§ **What to work on**:
1 > For each of the statements (a), (b) and (c), say whether it agrees with the text on business intelligence tools in medical practices. Answer yes or no, and quote the deciding words of the text. (a) David Zetter founded Zetter HealthCare. (b) Physicians receive substantial training in the business of medicine in medical school. (c) Vincent James LaRosa works for the Medical Group Management Association.
2 > Transcribe a section of the text on business intelligence tools in medical practices. Begin at the words "Physician practices often" and stop after "and clinical performance.".

§ **Text shown**:
Physician practices often don't use business intelligence tools, but doing so would help guide practice strategy

When it comes to using business intelligence tools, most medical practices have yet to graduate kindergarten. But a closer look at these BI systems suggests it’s time to start using them to define trends in patient population and improve operational and clinical performance.

“From the standpoint of business intelligence tools, most medical practices don’t use a lot of anything. That’s why they are in the trouble they’re in,” said David Zetter, a member of the National Society of Certified Healthcare Business Consultants and founder of Zetter HealthCare.

Physicians get virtually no training in the business of medicine in medical school, and in many practices, administrators, also, often don’t have the training to use BI tools, Zetter said. Some practices, particularly, large ones, may have membership in professional organizations, such as the Medical Group Management Association (MGMA), where they have access to some rudimentary BI tools, but on the whole, physicians are out of the BI loop.

But physicians should make the effort to get in the BI loop, said Vincent James LaRosa, healthcare IT practice director at the consulting firm Eliassen Group Healthcare. Using BI tools can play a critical role in guiding a practice’s strategic plan.

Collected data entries
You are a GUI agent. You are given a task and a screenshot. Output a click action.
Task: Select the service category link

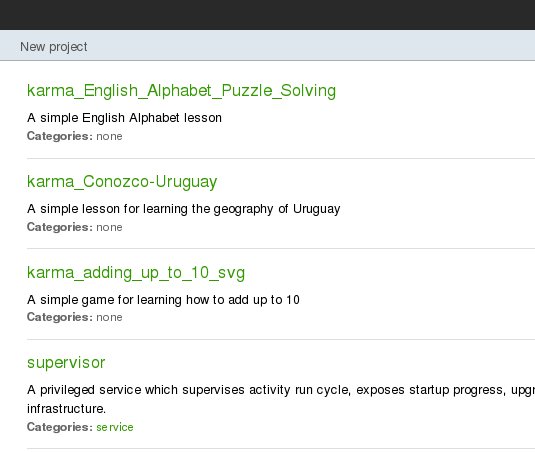click(x=115, y=427)
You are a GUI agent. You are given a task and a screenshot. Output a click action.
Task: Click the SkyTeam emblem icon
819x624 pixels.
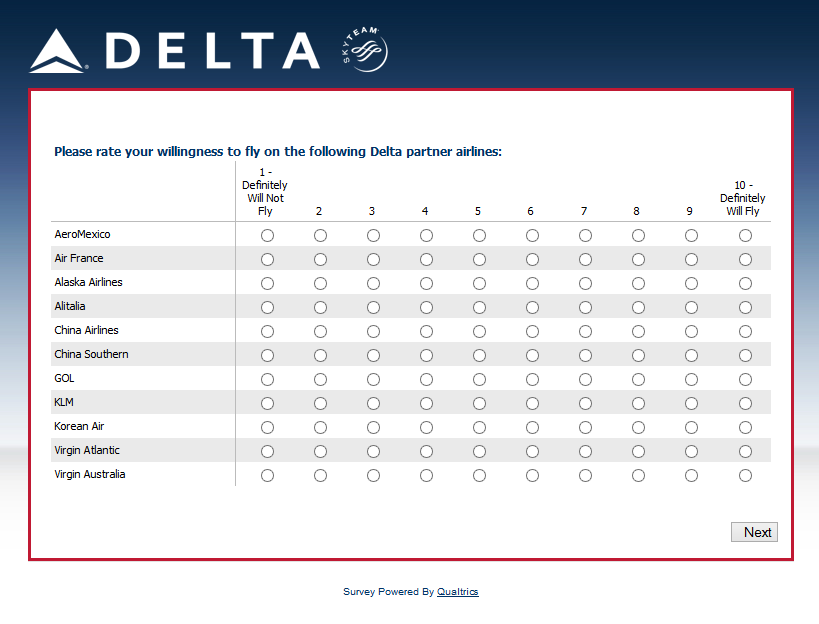pyautogui.click(x=364, y=50)
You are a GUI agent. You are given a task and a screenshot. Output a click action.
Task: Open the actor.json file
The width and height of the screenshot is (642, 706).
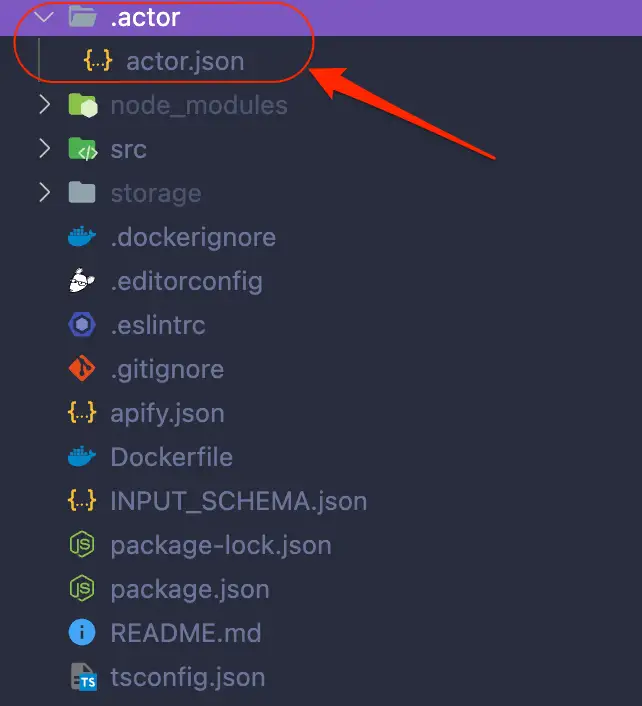[184, 61]
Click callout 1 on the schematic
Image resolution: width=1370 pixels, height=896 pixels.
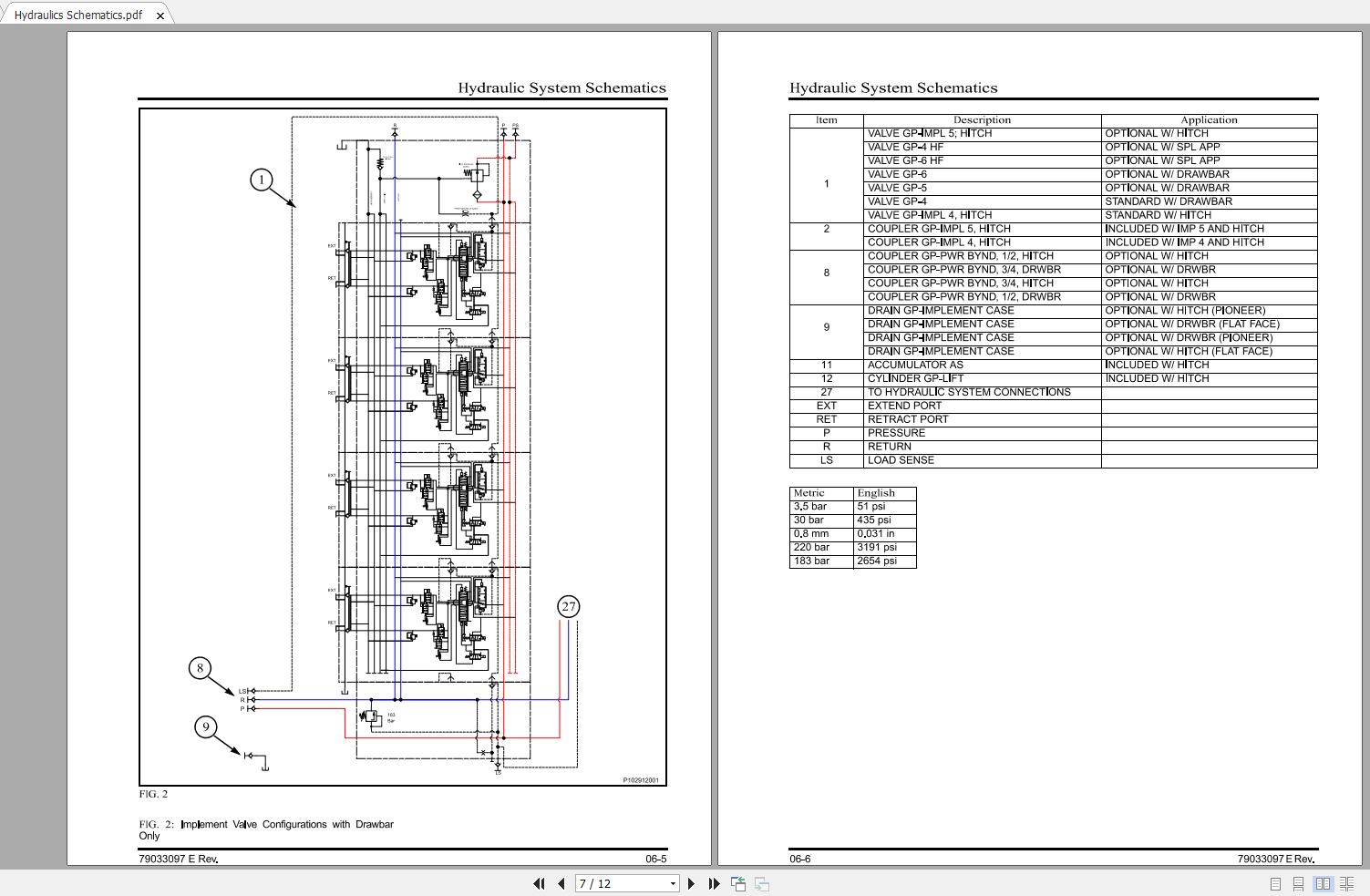click(262, 180)
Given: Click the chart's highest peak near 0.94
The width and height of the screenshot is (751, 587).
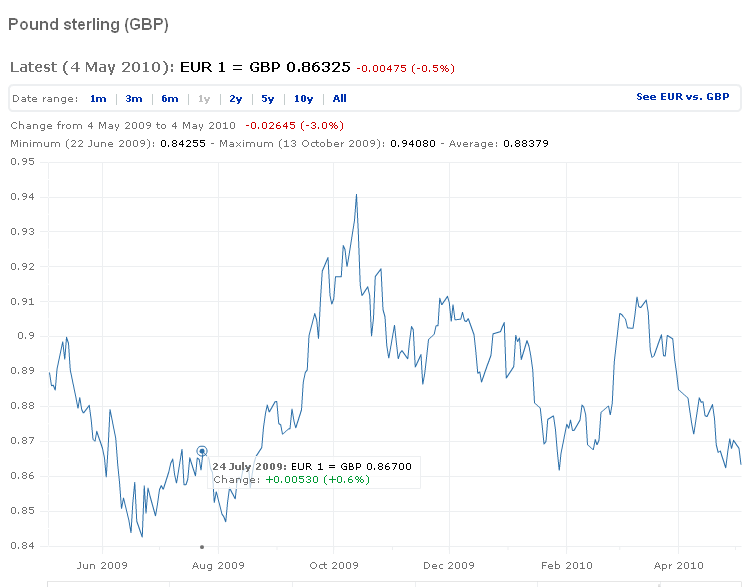Looking at the screenshot, I should [x=356, y=195].
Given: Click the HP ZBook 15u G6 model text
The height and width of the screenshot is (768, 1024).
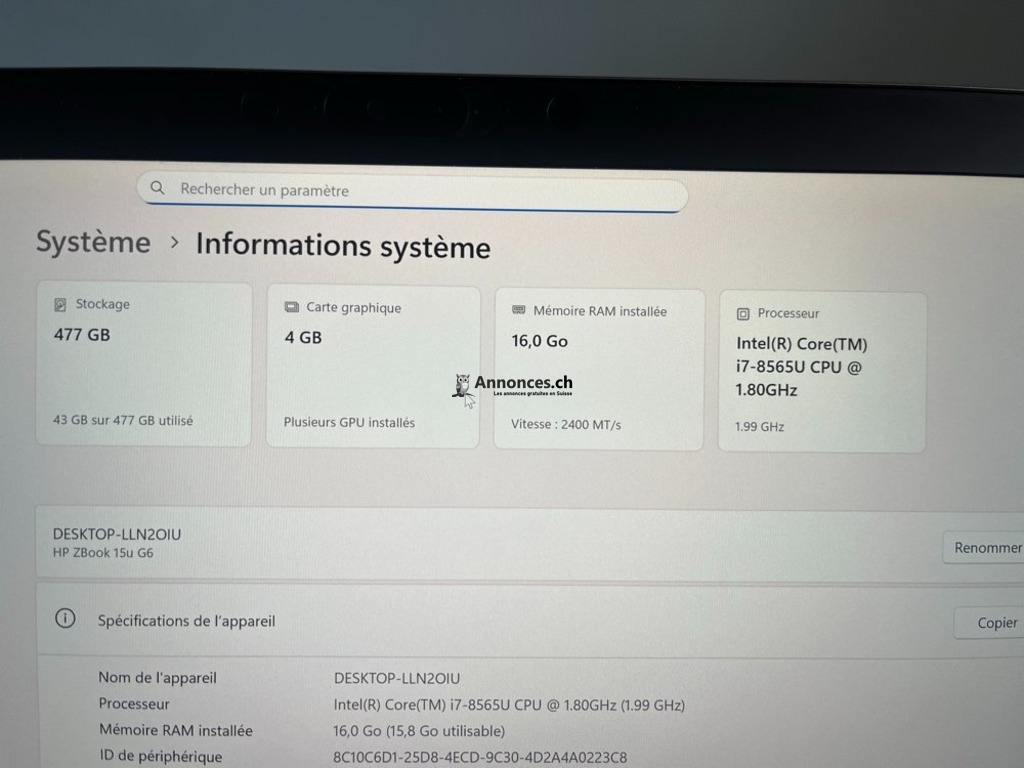Looking at the screenshot, I should click(103, 553).
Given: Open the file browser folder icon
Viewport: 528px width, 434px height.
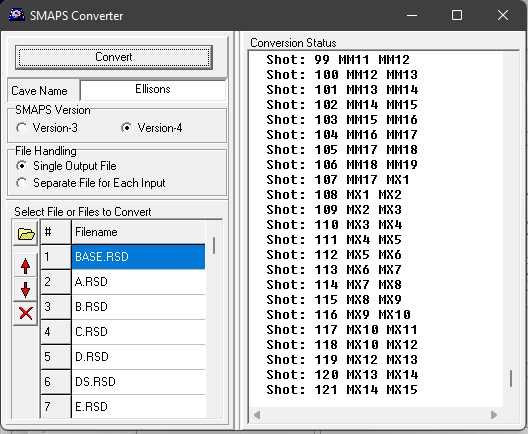Looking at the screenshot, I should (x=26, y=233).
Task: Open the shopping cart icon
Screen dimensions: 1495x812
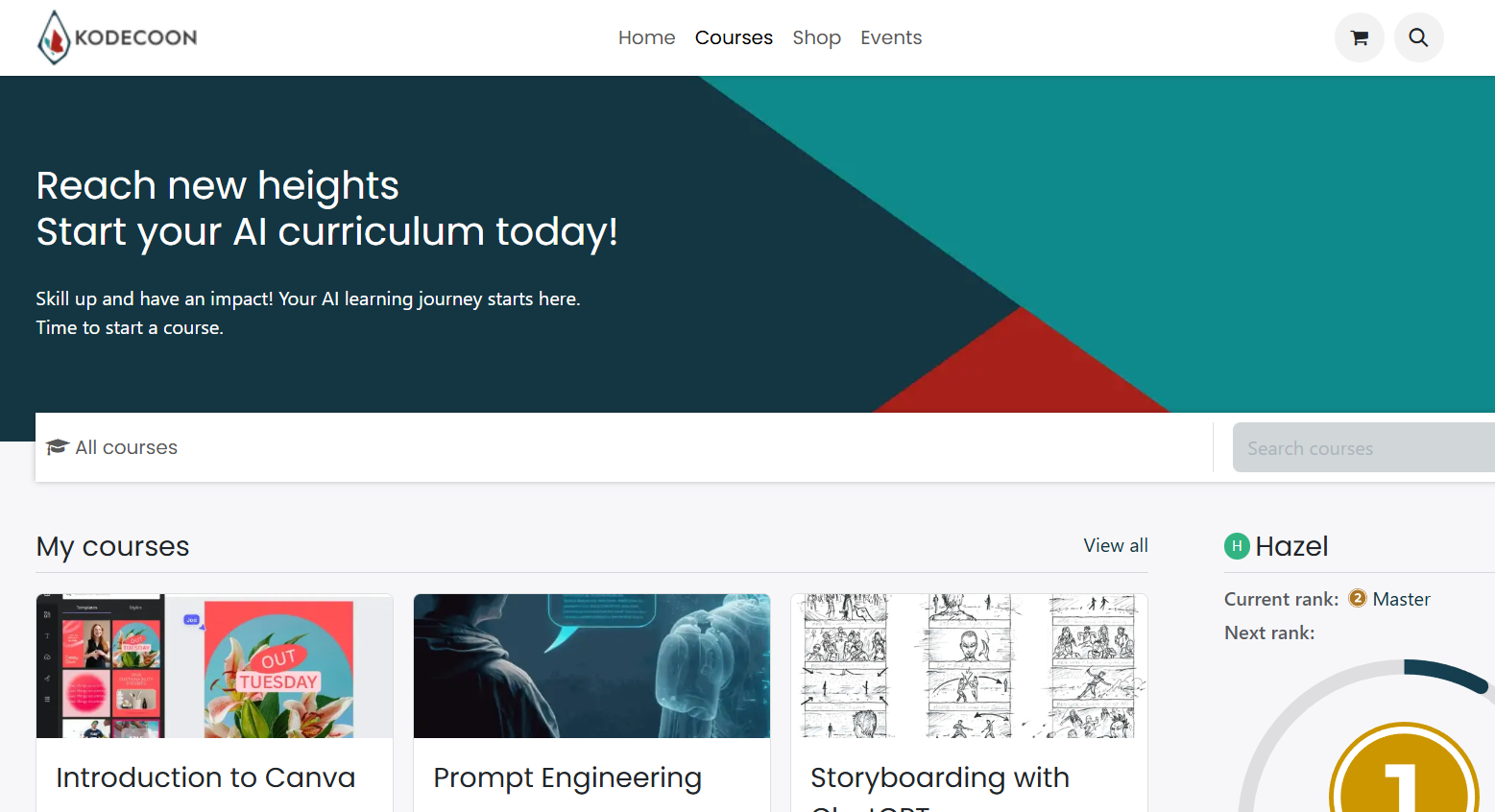Action: (1359, 37)
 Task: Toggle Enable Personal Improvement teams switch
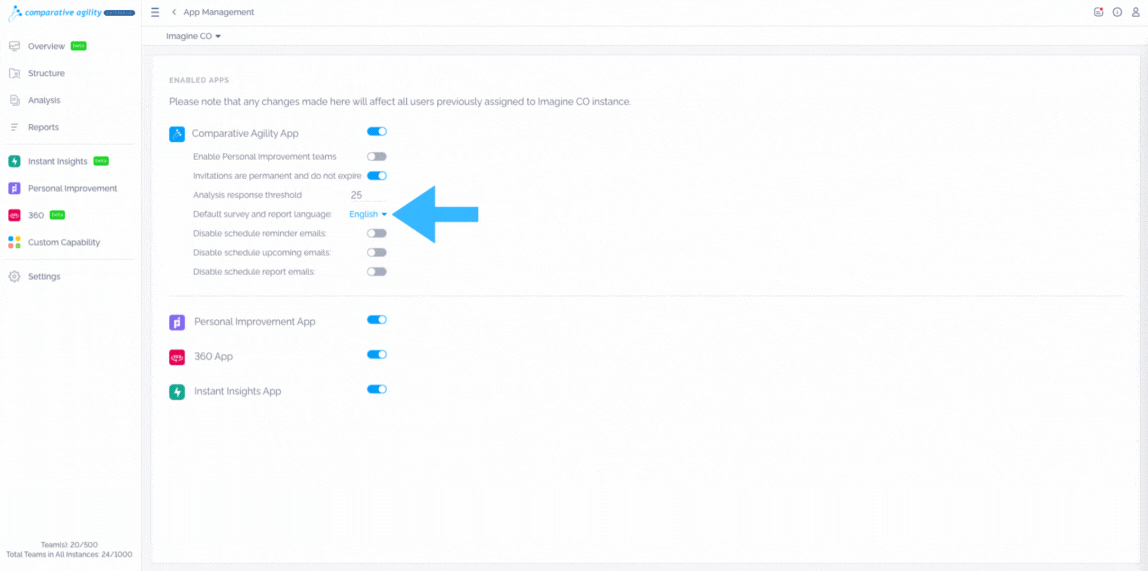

§ **Exercise solutions**:
1 >
(a) Yes: "founder of Zetter HealthCare."
(b) No: "Physicians get virtually no training in the business of medicine in medical school."
(c) No: "healthcare IT practice director at the consulting firm Eliassen Group Healthcare."

2 >
Physician practices often don't use business intelligence tools, but doing so would help guide practice strategy

When it comes to using business intelligence tools, most medical practices have yet to graduate kindergarten. But a closer look at these BI systems suggests it’s time to start using them to define trends in patient population and improve operational and clinical performance.